Hacker Newsnew | past | comments | ask | show | jobs | submitlogin

This may be a naive question, but I cannot help but wonder: As C and Rust aim to be link-compatible, wouldn't it be easier to gradually replace parts of the Linux kernel with Rust code?

The only technical problem I can think of is that Rust may not be available for all CPU architectures Linux supports, but this is just speculation on my part having done no research on the matter.



The Rust for Linux kernel project aims to enable writing Linux kernel device drivers in Rust.

See: https://lwn.net/Articles/862018/

The issue of Rust's LLVM based compiler toolchain not targeting all CPU archs is intended to be solved by the gcc-rs project.

See: https://lwn.net/Articles/871283/

I think the approach the Rust for Linux project is taking is wise: Not about outright re-writes but more about focusing on those subsystems where Rust's intrinsic safety and security properties helps the most.


Last I checked, one of the big problems was the Rust panics when you run out of memory, which is unacceptable in the kernel. Is there any progress on that?


Out of the box Rust doesn't provide any way to allocate heap memory, so, you can't run out if it.

Your ordinary userspace apps use std (the standard library) which relies on the alloc crate, and that provides heap allocation which indeed panics if the allocation fails. Because it correctly guesses that your "clever" strategy to handle allocation failure actually isn't and will just triple fault anyway so it should cut to the chase.

The kernel obviously doesn't have std, and Rust for Linux implements its own alloc crate.

Linus' requirement that you can fail memory allocation just means all the calls in alloc that can actually allocate memory now return Result to indicate whether the allocation was successful. This isn't how you'd do things in userspace, but, this isn't userspace so fine.


Can you elaborate as to why "his isn't how you'd do things in userspace, but, this isn't userspace so fine" holds?

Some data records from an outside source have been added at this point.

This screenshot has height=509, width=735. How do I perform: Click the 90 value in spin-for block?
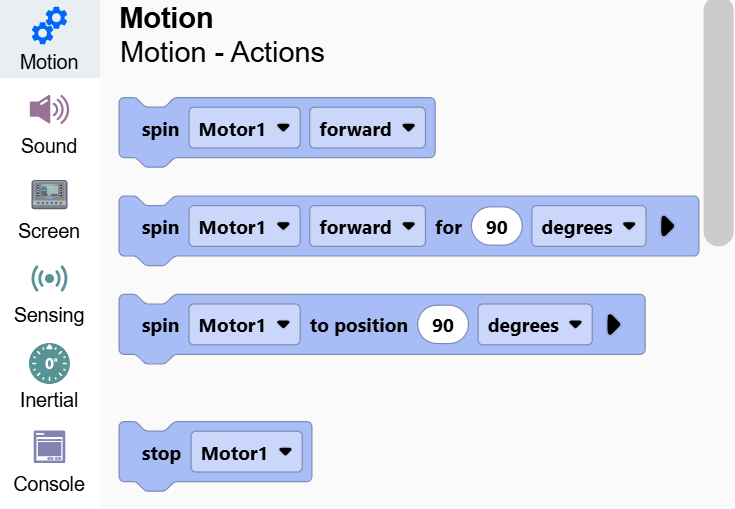point(496,226)
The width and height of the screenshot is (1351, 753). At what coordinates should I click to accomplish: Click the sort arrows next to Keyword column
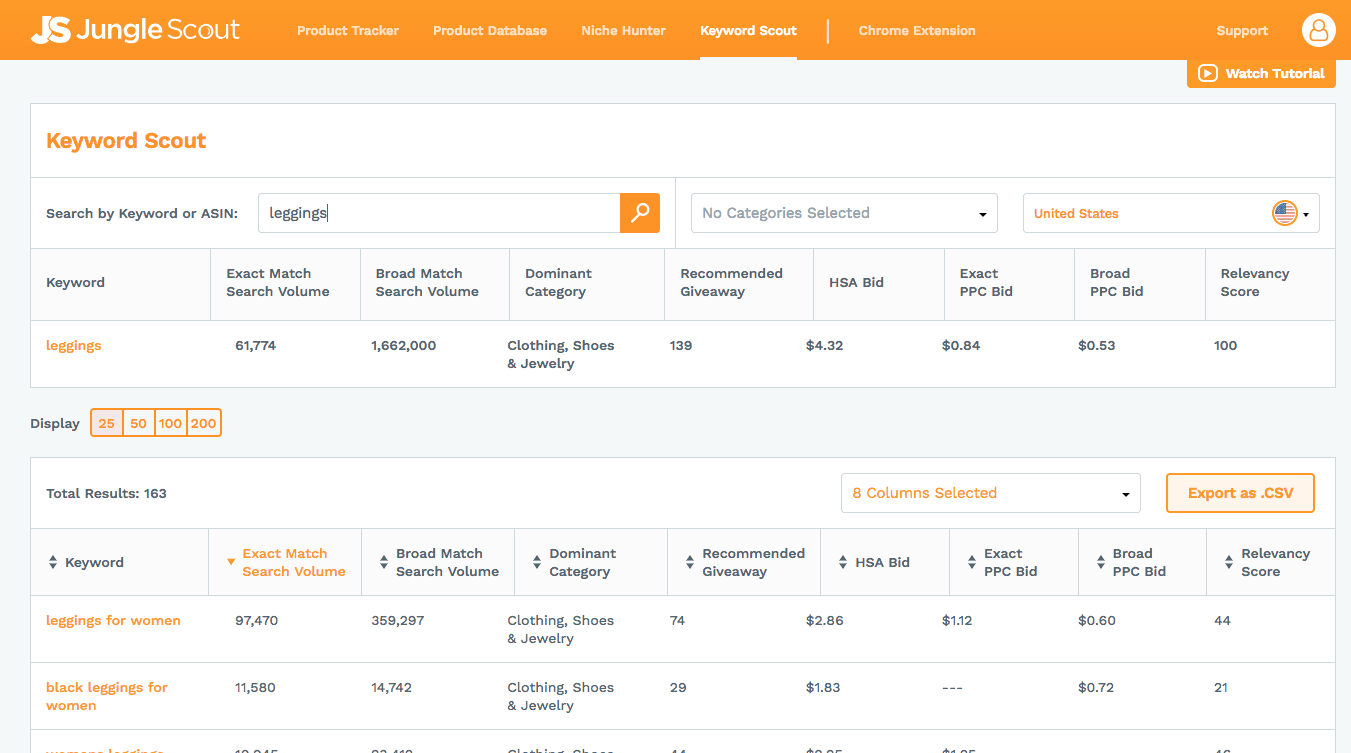click(53, 561)
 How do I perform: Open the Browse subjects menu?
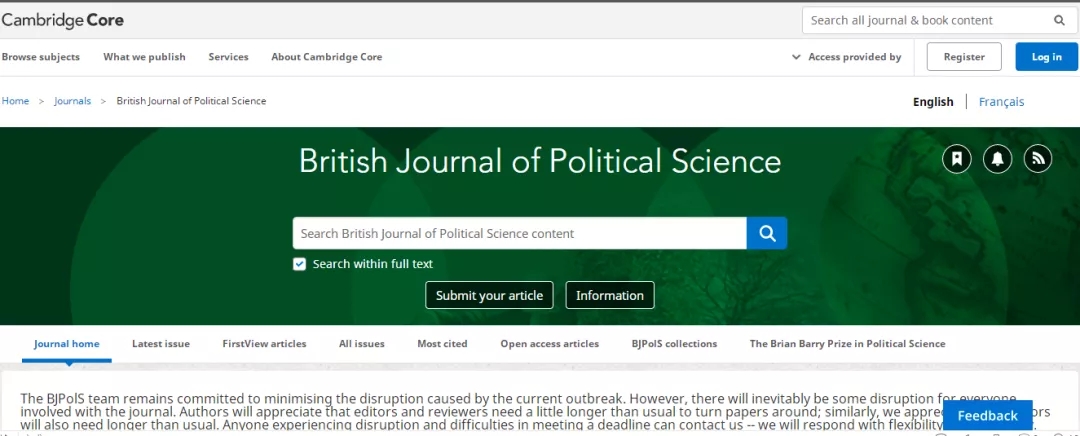coord(41,57)
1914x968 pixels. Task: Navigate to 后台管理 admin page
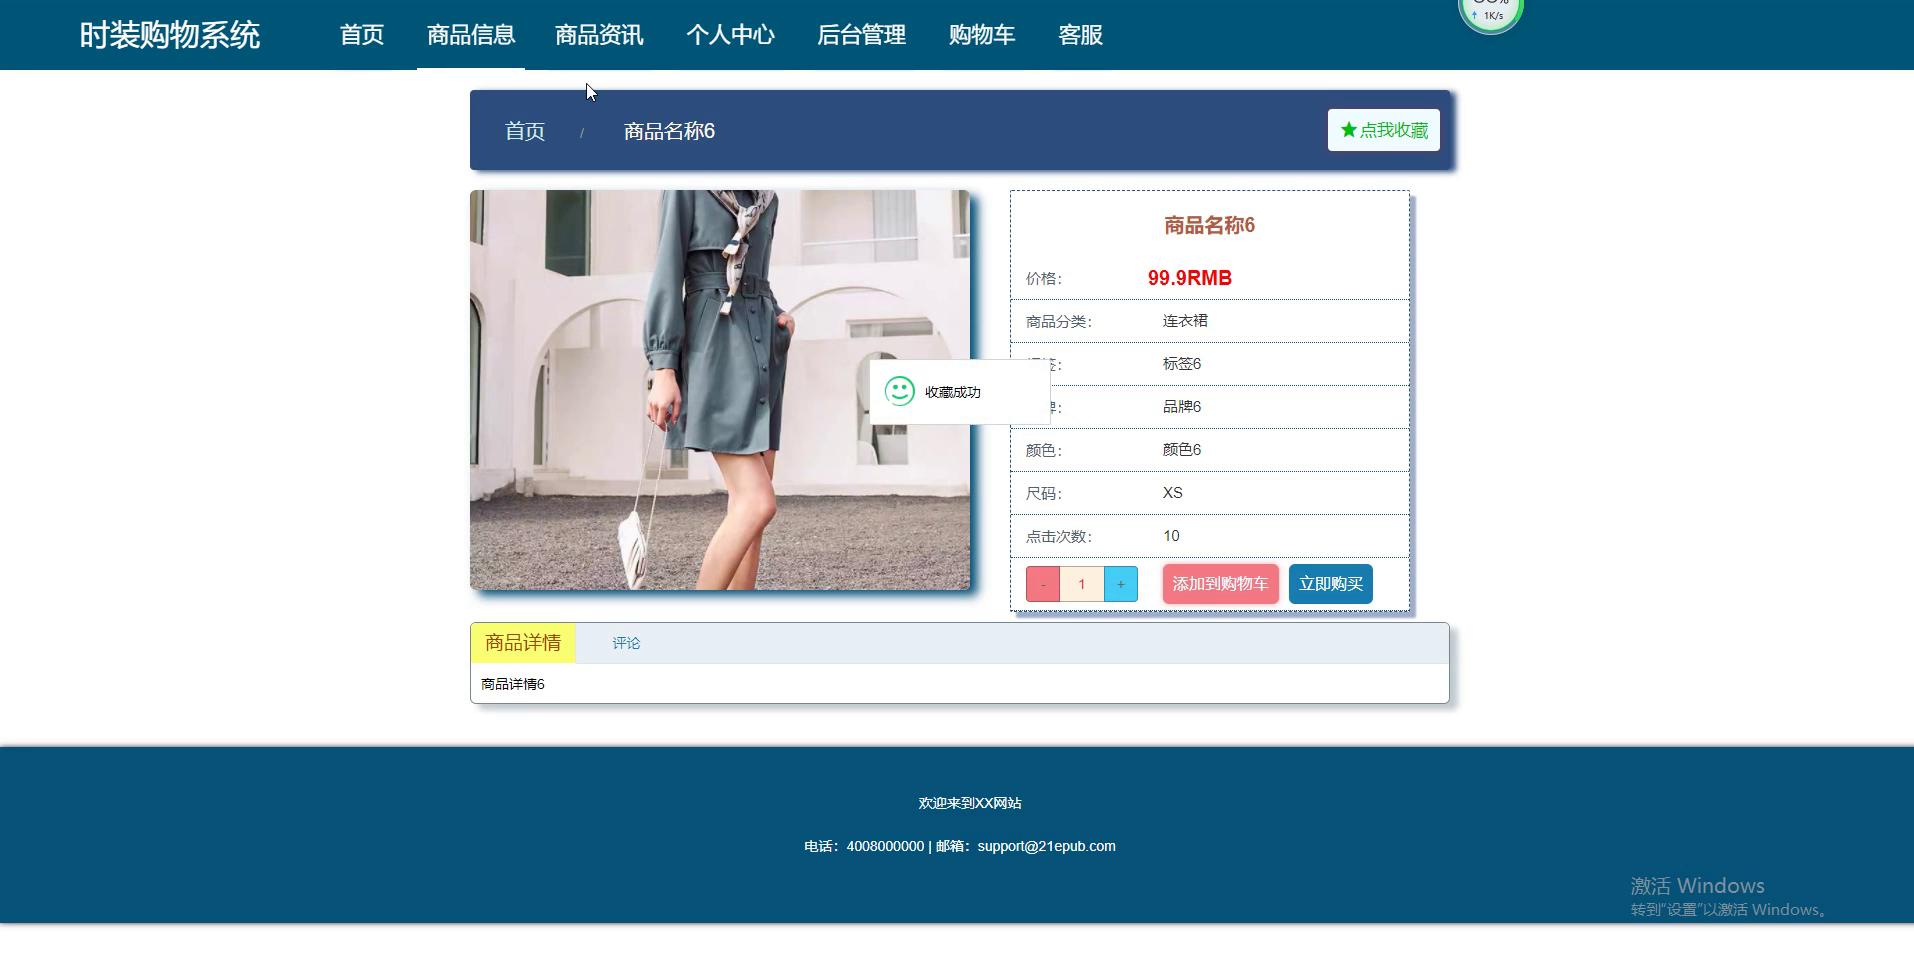[x=861, y=35]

Naive me - not a kernel dev at all - would argue that returning Result<Memory, AllocationError> is always better, even for userspace because it would allow me to additionally log something or gracefully deal with this.

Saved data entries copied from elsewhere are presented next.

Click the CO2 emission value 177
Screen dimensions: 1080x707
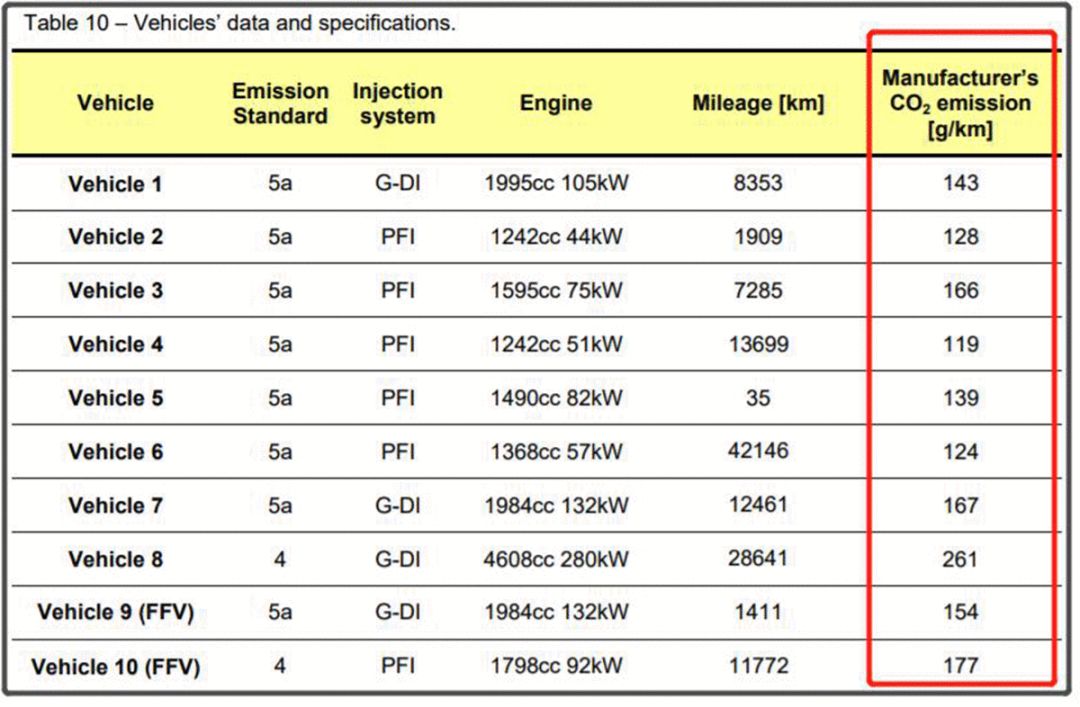(x=960, y=666)
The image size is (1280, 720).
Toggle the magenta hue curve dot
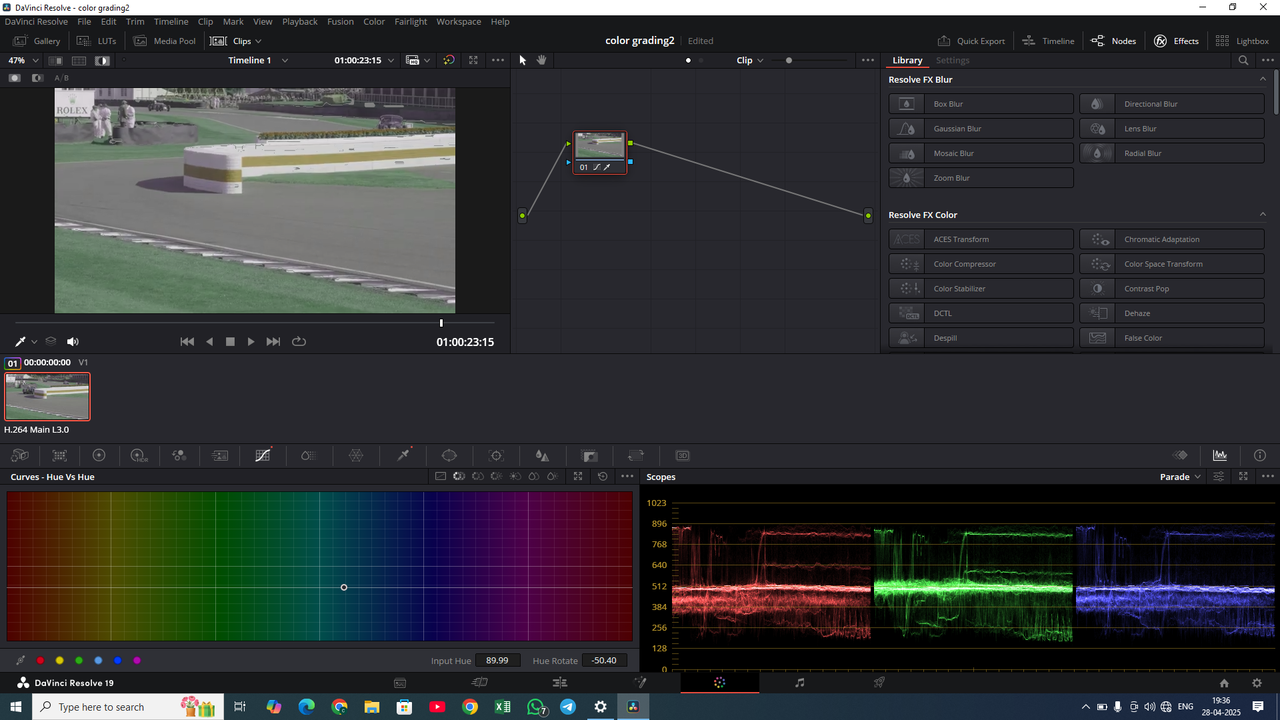tap(136, 660)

Even if I don't want to deal with it, I could just `.unwrap()` or `.expect('my error message')` it.

Note: I am not trying to be snarky here, I genuinely don't know and would like to.

If answering this is too complex, maybe you can point me in the right direction so I can ask the right questions to find answers myself? Thanks in any case!


> it would allow me to additionally log something

If you don't have any memory your allocations are all failing. When you assemble the log message, the allocation needed to do that fails. Bang, double fault.

Now, often people don't really mean they want allocations to be able to fail generally, they're just thinking about that code they wrote that reads an entire file into RAM. If it was a 100GB file that would be a bad idea. But the best answer is: Guard the allocation you're actually worried about, don't ladle this into the fast path everybody has to deal with on every allocation.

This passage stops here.